2025: falam de "censura", de "ditadura", da "falta de liberdade de expressão" (o que, na maioria das pessoas que falam, nada mais é do que "direito de esculachar o próximo a hora que quiser e não ser responsabilizado por isso"), falam até de "fim dos tempos". Só não conhecem mesmo a história do Brasil. Não querem nem ouvir falar. Ler pra quê, perda de tempo isso. Cultura? Conhecimento? Não serve pra nada essa joça.
Termino de assistir O Agente secreto, de Kleber Mendonça Filho, o filme mais aguardado do ano (pelo menos, para mim), dois prêmios no Festival de Cannes (Melhor diretor e ator, para Wagner Moura) e representante do Brasil à uma vaga no Oscar de melhor filme internacional do ano que vem. E mal os créditos começam a subir na tela, percebo de cara o quanto o Brasil é uma doença crônica, cujos sintomas só se acentuam, ganham novas dimensões com o passar do tempo.
1977: acompanhamos a jornada de Marcelo (Wagner Moura, fantástico!), um pesquisador concursado que precisa se esconder longe de sua cidade, pois perdeu o seu cargo e passou a ser perseguido por bater de frente com conflitos de interesse promovidos por uma parcela da classe empresarial que só consegue se enxergar como dona de tudo - e de todos - nesse país que adora passar pano para endinheirados e capitalistas tendenciosos. Pior do que isso: viu sua esposa sucumbir na mão dessas pessoas.

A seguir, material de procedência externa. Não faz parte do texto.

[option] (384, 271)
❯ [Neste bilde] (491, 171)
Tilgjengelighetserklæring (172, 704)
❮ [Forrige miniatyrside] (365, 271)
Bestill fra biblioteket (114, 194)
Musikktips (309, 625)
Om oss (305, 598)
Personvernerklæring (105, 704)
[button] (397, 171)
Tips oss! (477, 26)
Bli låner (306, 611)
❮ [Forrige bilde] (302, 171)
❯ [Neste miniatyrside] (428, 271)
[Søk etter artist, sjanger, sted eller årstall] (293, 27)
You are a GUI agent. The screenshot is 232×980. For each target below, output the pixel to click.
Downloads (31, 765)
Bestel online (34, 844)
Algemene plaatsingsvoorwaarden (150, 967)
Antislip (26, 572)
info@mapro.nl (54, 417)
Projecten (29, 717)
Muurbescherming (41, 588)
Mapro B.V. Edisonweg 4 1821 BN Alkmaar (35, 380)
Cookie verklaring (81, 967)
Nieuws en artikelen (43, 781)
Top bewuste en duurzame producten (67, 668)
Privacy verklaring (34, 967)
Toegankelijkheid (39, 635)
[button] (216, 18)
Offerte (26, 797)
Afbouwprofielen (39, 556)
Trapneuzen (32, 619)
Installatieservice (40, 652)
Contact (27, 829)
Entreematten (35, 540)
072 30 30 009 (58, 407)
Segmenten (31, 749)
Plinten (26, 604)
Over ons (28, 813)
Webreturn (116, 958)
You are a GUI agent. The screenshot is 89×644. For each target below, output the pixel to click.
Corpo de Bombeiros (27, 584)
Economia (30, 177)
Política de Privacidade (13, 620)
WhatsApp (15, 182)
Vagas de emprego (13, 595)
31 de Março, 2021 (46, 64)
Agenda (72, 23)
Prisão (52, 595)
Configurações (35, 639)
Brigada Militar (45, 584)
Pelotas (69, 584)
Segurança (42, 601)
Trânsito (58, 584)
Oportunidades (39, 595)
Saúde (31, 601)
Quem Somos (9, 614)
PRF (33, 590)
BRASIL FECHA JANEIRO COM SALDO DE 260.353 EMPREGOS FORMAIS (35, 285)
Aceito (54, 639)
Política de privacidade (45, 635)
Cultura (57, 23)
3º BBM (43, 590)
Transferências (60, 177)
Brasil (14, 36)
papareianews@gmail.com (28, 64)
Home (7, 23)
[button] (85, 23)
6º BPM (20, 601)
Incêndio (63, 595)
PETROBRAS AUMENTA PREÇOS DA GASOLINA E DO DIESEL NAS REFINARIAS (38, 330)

Ele encontra abrigo no prédio administrado por Dona Sebastiana (Tânia Maria, a maior revelação de todo o elenco). Ali, encontra outros "refugiados" e perseguidos pelo sistema, à espera de um passaporte que os tire do país. O maior sonho de Marcelo é ir embora do Brasil com seu filho, principalmente depois que descobre que sua cabeça está a prêmio. E o relógio que move seus pensamentos, corre à velocidade da luz.
Começa a trabalhar numa repartição onde é responsável pelo setor de arquivologia, que o coloca em contato com o pior da rotina policial daqueles tempos, e vê os desmandos e abusos de uma classe desaforada que adora acumular privilégios e se dizer de grande importância para a realidade nacional. Seu objetivo (melhor dizer: sonho) é muito claro. O problema mesmo é executá-lo. E aqueles que a priori poderiam ajudá-lo a conquistar tal desejo, parecem tão presos - ou mais - ao sistema do que ele.
O resultado? Terrível, não tenham a menor dúvida.
Kleber mescla folclore e cinzas numa narrativa poderosa de quase três horas, mas que em nenhum momento me cansou. Alia carnaval, a lenda urbana da perna cabeluda (que, segundo o mito pernambucano, matava pessoas à noite, nas ruas), referências cinematográficas, imagens de arquivo e um sentimento de niilismo atroz, que persegue o espectador a cada frame como uma faca na jugular.
Usei no título do post a expressão Brumário, que remete ao segundo mês do calendário revolucionário francês, que ia aproximadamente de 22 de outubro a 20 de novembro, mas no seu sentido original, que é o de neblina ou nevoeiro. Era exatamente esse o clima da época, repleto de tensões e informações ocultadas da população. Tudo, obviamente, repleto de incertezas incômodas e que ainda geram desgaste e incompreensão até os dias de hoje.
Muitos criticaram na internet o final escolhido pelo diretor. O chamaram de "frustrante", "decepcionante", "broxante"... Achei-o, na verdade, extremamente coerente com o período reconstituído (aliás, no quesito reconstituição, o longa é uma joia rara - e como é bom ver alguém que sabe trabalhar com a ideia de passado de forma tão lúcida). Muita coisa foi destruída, desmentida, estraçalhada, após o fim do regime cívico-militar. Logo, querer ver todo o desfecho esmiuçado, mastigado, com início, meio e fim nos seus devidos lugares, naqueles tempos, era uma tarefa quase impossível.
Na verdade, o que Kleber Mendonça entrega aos seus espectadores é o mesmo que os militares da época entregaram aos familiares de quem morreu no período: praticamente um ponto de interrogação, um "se vira" para decifrar essa maracutaia toda. E nisso ele foi impecável. Se O Agente secreto chegará ao Oscar ou não, não faço ideia (e ainda é muito cedo para sabermos). Mas que o longa definitivamente merece o seu lugar ao sol, ah merece! E muito! Agora vão lá vocês assistir e tirem suas próprias conclusões.